1. Have a translator if you don't speak Chinese - this will keep you from being taken in purchases and not getting lost
2. Have a plan of attack - map out where you want to go and stay on that plan
3.  Bring all your clothing - very expansive here almost 2 to 3 times more expansive that the USA
4  have lots of memory cards. 
5 have a very good camera bag to hike. My bag looks like a regular hiking bag thus no body noticed my equipment
6 do not take tour group trips. They only take you to their places plus force you to go gift shops
7 hire a guide on remote places.
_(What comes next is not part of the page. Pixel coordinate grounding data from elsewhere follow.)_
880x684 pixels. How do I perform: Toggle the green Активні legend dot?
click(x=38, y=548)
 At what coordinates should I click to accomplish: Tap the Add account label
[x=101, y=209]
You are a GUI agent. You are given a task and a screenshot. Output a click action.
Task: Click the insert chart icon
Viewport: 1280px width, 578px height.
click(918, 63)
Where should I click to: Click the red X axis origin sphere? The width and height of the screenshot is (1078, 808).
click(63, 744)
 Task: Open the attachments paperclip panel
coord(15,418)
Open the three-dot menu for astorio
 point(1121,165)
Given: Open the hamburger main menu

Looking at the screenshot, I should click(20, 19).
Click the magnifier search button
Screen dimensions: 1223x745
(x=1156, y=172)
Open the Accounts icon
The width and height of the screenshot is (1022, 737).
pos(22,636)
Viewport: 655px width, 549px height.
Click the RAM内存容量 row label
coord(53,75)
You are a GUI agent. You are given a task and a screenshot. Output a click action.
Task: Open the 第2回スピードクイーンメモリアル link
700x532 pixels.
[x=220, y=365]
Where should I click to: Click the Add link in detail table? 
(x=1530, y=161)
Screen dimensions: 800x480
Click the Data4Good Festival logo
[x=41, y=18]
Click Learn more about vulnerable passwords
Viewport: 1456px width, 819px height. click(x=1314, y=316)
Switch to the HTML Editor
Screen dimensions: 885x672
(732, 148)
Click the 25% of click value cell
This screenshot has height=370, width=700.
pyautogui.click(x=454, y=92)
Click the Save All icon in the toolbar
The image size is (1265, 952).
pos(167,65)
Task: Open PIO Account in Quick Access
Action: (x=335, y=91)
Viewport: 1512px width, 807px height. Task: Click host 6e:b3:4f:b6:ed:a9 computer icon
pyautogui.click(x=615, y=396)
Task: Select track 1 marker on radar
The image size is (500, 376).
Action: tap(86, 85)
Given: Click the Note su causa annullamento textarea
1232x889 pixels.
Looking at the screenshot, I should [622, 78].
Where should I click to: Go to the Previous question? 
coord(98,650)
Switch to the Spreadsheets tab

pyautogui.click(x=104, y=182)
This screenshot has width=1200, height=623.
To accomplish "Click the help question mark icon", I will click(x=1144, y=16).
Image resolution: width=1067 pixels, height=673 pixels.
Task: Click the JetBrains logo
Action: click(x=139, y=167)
They know the spots plus good prices for food as well.

Cheers.  T

What ???

you don't need any guide unless you're really not cut for traveling in asia.

memory cards can be bought pretty much anywhere in china and they're cheaper than anywhere else.

clothing : the only issue might be if you're really tall, in that case it's very hard to find big socks and shoes but for anything else chinese clothes are ok and cheap, just buy any fake north-face jacket/pant/backpack/gloves and you're done.

plan of attack : you don't really need it, china is too big unless you've 1 year of time to travel anywhere, there are guesthouses and hotel everywhere, all you need is a lonely planet guide for the maps (the only useful thing in these guidebooks).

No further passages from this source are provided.